## Data records:

-------------------------

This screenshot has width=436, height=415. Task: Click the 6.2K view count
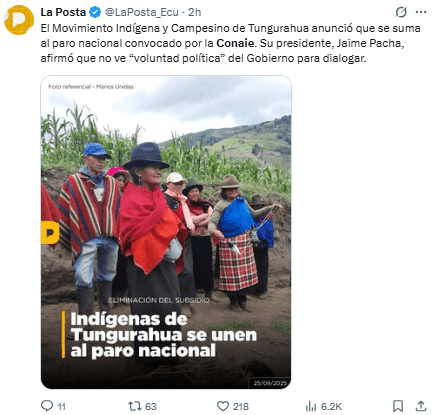[x=331, y=406]
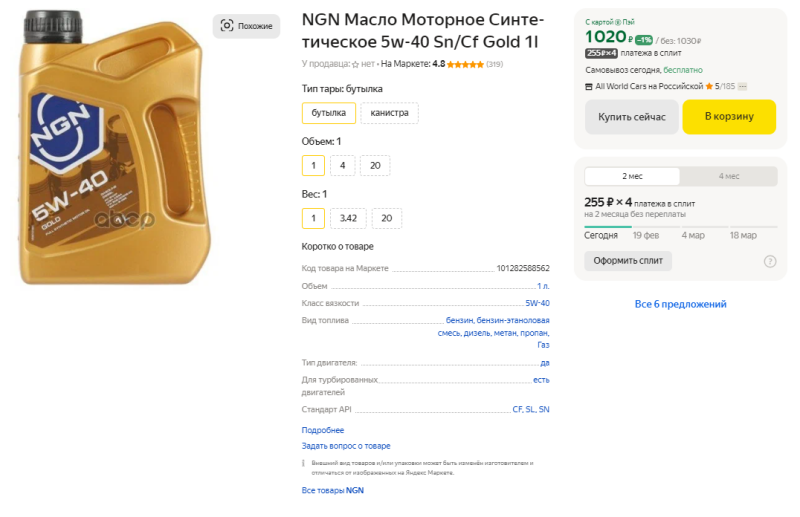Choose the volume option '4'
Viewport: 800px width, 517px height.
click(x=342, y=166)
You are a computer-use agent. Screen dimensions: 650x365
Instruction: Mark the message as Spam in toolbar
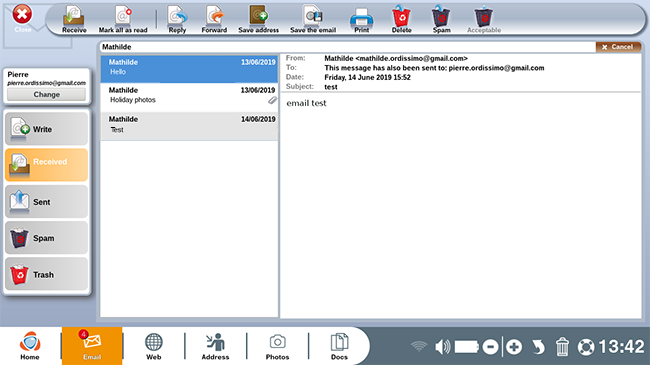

-------------------------

## What you should do:
The data is to be returned exactly as it stands, pictures aside.

## Output for this task:
This screenshot has width=436, height=415. Task: Click the 6.2K view count
[x=331, y=406]
Choose the volume option '4'
Viewport: 800px width, 517px height.
click(x=342, y=166)
You are a computer-use agent. Screen dimensions: 650x365
Instruction: Mark the message as Spam in toolbar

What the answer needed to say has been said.